Each framework has a different selling point so to speak. For example, Laravel has arguably the most clean and intuitive syntax available. Symfony has built a reputation as a standard of sorts. Codeigniter is known for simplicity and speed. The next generation PHP Framework called Phalcon is known for breaking new ground with blazing fast performance via a direct extension to PHP written in C. Yii’s claim to fame is the database first approach. It requires that you focus on the database, database seeding, and its structure first, then build the models according to that structure. As we mentioned in a prior post, Gii does this for you, making initial model bootstrapping very quick and easy.
To test this theory out, let’s say we have a WordPress database. With this database in place, we can configure Yii to use this database via the configuration files. Once that is all configured, we can use Gii to create a model for every single table in one shot. Let’s see how to do that. First off, we’ll assume you have a local WordPress install running. If not, that’s ok, you can still follow along here. Next, install a copy of Yii. We will use the advanced template that we had installed in a prior episode. Finally, we’ll configure this install to use the WordPress database then run the Gii tool like so:
'components' => [
'db' => [
'class' => 'yiidbConnection',
'dsn' => 'mysql:host=localhost;dbname=wp-db',
'username' => 'root',
'password' => '',
'charset' => 'utf8',
'tablePrefix' => 'wp_',
'mailer' => [
'class' => 'yiiswiftmailerMailer',
'viewPath' => '@common/mail',
// send all mails to a file by default. You have to set
// 'useFileTransport' to false and configure a transport
// for the mailer to send real emails.
'useFileTransport' => true,
Create The Models
Create CRUD for Posts Table
Small Controller Edit
The actionIndex method by default queries the database and returns *everything* from that table, with no conditions. WordPress stores many types of posts in the wp_posts table. We only want to see the posts, so we add the where clause to the query as seen here.
public function actionIndex()
$dataProvider = new ActiveDataProvider([
'query' => Posts::find()->where(['post_type' => 'post']),
return $this->render('index', [
'dataProvider' => $dataProvider,
By taking the database first approach and using Gii, we were able to create models for every single table in a WordPress database, as well as create CRUD for the posts table. The example database for this example had about 100 posts in it, and when we visit http://yiiadvanced.com/index.php?r=posts we get all of them in the familiar GridView that Yii provides allowing us to view, update, delete, or create via buttons associated with each post. There is also a nice paginated layout. This took about 10 minutes with the Gii tool and we have a functioning application. It’s not something we’d put on the internet, but we have a strong starting point from where to begin.

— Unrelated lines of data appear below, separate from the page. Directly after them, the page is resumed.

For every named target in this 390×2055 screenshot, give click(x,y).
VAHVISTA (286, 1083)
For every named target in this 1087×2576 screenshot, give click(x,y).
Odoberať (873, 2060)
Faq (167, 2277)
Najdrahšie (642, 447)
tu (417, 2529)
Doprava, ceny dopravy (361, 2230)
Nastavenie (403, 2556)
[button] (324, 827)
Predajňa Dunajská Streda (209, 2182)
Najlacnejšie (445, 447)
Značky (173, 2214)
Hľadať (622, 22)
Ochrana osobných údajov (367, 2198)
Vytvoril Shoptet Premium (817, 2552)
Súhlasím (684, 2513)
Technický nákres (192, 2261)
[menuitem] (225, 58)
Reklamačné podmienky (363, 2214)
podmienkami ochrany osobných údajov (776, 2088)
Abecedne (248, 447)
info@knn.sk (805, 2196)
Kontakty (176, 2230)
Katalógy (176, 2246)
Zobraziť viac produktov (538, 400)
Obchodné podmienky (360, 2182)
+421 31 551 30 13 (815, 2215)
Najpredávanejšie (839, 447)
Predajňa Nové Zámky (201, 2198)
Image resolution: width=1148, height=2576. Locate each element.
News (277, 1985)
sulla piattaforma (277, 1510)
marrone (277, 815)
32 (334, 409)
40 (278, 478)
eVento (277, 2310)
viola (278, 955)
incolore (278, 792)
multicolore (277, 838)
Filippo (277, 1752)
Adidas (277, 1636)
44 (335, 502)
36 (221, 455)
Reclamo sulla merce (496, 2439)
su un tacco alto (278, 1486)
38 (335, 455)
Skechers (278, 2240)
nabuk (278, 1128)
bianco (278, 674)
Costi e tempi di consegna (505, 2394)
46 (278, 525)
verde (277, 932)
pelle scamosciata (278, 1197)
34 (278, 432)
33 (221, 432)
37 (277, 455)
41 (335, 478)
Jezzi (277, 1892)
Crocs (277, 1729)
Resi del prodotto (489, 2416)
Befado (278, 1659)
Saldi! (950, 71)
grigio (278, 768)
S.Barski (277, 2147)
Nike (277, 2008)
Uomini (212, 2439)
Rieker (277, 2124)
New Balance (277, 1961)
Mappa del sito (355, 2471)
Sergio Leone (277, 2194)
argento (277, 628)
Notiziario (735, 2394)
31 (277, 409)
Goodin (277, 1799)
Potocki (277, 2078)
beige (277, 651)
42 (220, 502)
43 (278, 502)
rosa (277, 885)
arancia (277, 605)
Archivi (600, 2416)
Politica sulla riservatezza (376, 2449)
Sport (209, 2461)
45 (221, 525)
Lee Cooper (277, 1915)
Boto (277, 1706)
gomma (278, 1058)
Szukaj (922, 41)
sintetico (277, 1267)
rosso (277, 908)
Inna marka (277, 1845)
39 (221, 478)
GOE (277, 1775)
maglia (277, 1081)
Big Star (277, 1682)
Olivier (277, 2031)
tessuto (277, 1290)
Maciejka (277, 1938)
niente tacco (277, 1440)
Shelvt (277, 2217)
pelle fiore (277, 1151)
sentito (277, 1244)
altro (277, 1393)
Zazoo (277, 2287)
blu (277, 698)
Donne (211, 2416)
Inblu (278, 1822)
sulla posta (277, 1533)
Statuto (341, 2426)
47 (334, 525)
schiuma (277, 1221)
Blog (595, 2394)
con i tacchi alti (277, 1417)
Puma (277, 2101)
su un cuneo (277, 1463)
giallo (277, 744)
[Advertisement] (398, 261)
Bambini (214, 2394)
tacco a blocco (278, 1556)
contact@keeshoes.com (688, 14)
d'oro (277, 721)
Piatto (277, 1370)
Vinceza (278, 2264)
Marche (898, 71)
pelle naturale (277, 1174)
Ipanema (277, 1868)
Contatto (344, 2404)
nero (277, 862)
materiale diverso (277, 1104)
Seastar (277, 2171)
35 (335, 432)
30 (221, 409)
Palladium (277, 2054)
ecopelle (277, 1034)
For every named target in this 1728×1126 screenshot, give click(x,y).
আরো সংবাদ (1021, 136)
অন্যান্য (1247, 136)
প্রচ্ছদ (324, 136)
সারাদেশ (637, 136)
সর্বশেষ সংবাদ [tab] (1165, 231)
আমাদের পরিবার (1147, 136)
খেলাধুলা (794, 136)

The benefits are easy to see here. Gii reads the entire database schema and creates everything for you in your models. You can then create CRUD for any model you want. All of this gets completed in minutes. This is really incredible, however this does not result in a user friendly and functional application. It does give you the entire blueprint to create this, but it will require *heavy* modification of the generated code, in addition to potential reorganization of files, namespaces, routes, and so on.
Ask yourself, is it easier to add to something or take away from it? It really all depends, don’t you think? Sometimes, it seems that taking away from something is actually a little trickier. This is what you run into with all of the generated code. Yes, it is wonderful that the code was created for you, however this does not mean it is not required that you understand what the code does and how it is implemented. In fact if anything, it is the reverse. You need to understand precisely what each line of code is doing, because you need to modify it appropriately for your applications needs. Doing this without breaking things is not as easy as it might seem 🙂 If you are approaching building your application from the other angle, that is to say building out your models and migrations as you go so to speak, you are forced to make things work one step at a time. It might be a little easier to digest that way. All in all, studying both approaches will probably help to understand how to better build your application, regardless of which approach you choose.
In this episode about Yii, we took a look at the database first philosophy of working with Yii to create applications. By using a defined database to begin with, in this case an actual WordPress database, we found that we can use the Gii tool to give us a fully functioning base application within a very short time for which to build upon.